Quantum Computing (QUBT) soared 170% in the past year, igniting fresh stock split rumors—yet despite a headline-making NASA contract and bullish sector sentiment, its towering price-to-sales multiple makes a near-term split unlikely, forcing investors to weigh skyrocketing momentum against fundamental risk.
The rally in Quantum Computing, Inc. [QUBT] has sent shockwaves through the quantum tech sector. After climbing an extraordinary 170% over the past year, QUBT has quickly become a focal point in the stock split conversation. The core question for forward-looking investors: Does its momentum—and swelling share price—make a stock split imminent, or do deeper market fundamentals argue for caution?
The 2025 Rally: What Sparked Quantum Computing’s Surge?
Rarely has investor excitement converged on such a sharp upward trajectory. QUBT’s parabolic run began accelerating in late 2024, turbocharged by a contract win from NASA’s Goddard Space Flight Center. The deal entrusted Quantum Computing’s Dirac-3 entropy quantum optimization machine with complex imaging and data tasks. Wall Street recognized this as a real-world validation of quantum tech’s commercial potential, and the stock closed 53% higher in a single day following the announcement[The Motley Fool].
This government deal broke through the speculative fog, fueling optimism not just in Quantum Computing but across the quantum sector. In September, Lake Street initiated coverage on QUBT with a “buy” rating and a $24 target—signaling more than 35% upside at the time, and adding to the bullish chorus [AOL Finance].
Stock Split Psychology vs. Practical Reality
With stocks like QUBT rallying, the question of a split feels natural for investors who remember the tech-stock split bonanza of 2024. In theory, a split could make QUBT more accessible to retail buyers by lowering the absolute price per share.
- Stock splits are optics, not substance: Increasing the number of shares doesn’t change your overall stake—just as cutting a pie into more slices doesn’t give you more dessert.
- Company motivation: Firms split stock when the price is deemed “psychologically high,” potentially restricting new investors, or to send a signal of confidence about future growth prospects.
Yet QUBT’s share price, after peaking near $27, has retraced to the $10–11 corridor.
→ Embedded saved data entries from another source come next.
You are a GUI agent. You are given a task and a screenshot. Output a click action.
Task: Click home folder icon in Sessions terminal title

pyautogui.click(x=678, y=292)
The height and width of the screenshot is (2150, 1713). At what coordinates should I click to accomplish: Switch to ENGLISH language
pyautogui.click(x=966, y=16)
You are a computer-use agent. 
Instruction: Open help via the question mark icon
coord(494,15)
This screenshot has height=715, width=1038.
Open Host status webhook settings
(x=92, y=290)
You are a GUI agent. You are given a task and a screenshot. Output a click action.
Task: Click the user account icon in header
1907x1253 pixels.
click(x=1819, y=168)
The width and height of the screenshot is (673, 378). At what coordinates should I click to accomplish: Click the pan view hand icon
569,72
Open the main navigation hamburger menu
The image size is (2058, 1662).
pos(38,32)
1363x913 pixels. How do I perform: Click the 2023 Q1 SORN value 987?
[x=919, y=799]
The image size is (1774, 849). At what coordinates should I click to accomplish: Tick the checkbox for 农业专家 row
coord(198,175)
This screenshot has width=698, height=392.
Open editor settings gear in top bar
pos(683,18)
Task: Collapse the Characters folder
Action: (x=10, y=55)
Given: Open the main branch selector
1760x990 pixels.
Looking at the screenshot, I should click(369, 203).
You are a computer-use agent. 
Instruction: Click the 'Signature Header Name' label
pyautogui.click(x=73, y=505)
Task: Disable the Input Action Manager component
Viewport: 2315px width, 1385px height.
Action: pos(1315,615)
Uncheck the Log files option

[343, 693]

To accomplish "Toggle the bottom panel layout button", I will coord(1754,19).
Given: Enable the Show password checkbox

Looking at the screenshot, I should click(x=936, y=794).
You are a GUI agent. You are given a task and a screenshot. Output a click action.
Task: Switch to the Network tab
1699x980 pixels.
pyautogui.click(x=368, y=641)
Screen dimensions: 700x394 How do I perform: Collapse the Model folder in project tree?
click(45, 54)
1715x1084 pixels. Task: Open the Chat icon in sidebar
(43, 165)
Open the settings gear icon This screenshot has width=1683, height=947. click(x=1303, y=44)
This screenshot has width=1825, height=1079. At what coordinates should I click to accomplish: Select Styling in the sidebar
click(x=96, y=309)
That’s well within the range of affordability for most investors, making a split less likely from a practical standpoint.
Valuation Reality Check: Is QUBT Too Hot to Handle?
Beyond price optics, what’s truly jaw-dropping is QUBT’s valuation. The company doesn’t generate positive net income, so metrics like price-to-earnings (P/E) are meaningless here. Instead, the market is forced to rely on the price-to-sales ratio—where QUBT currently trades at approximately 2,566 times trailing sales. This towers over immediate sector peers, with IonQ at 127x and D-Wave Quantum at 247x sales[The Motley Fool].
- QUBT’s sales multiple suggests sky-high growth expectations—and with them, outsized risk.
- Peers look outright affordable by comparison, suggesting any fresh capital chasing quantum computing may be better diversified.
This disconnect forces institutional and retail investors alike to question whether buying at these levels is buying hype or real-world future cash flow.
NASA Contract, Analyst Buzz—and the Market Mood
Momentum junkies point directly to the NASA prime contract as proof that Quantum Computing’s technology may tip from theoretical to commercial. The flood of analyst coverage in 2025 buoyed sentiment even further, helping QUBT ride the “quantum gold rush.”
But the investor community remains split—many cautioning against chasing a name with no profits and a stratospheric valuation, despite the sector’s potential to transform everything from machine learning to cryptography.
- Bulls: Point to government validation, sector tailwinds, and the company’s headline-making milestones as reasons to stay long.
- Bears: Cite unsustainable multiples, volatile sector hype cycles, and the ever-present risk of being leapfrogged by larger players.
Should You Buy Now, or Wait for a Pullback?
For investors seeking quantum computing exposure, today’s QUBT levels represent both a unique opportunity and a caution sign. The company’s fundamentals—driven by outsized optimism and now evidenced by government demand—have never looked more dynamic. Yet, other options exist:
- Diversification into quantum computing sector ETFs, offering broad exposure and lower individual risk.
- Allocating capital toward peers with more balanced valuations, like IonQ and D-Wave Quantum.
Bottom line: The market is rewarding outsized risk-takers, but those who ignore valuation history do so at their peril. While QUBT’s star has risen off real commercial wins and sector enthusiasm, a near-term stock split remains highly improbable without a major, sustained move back above previous highs.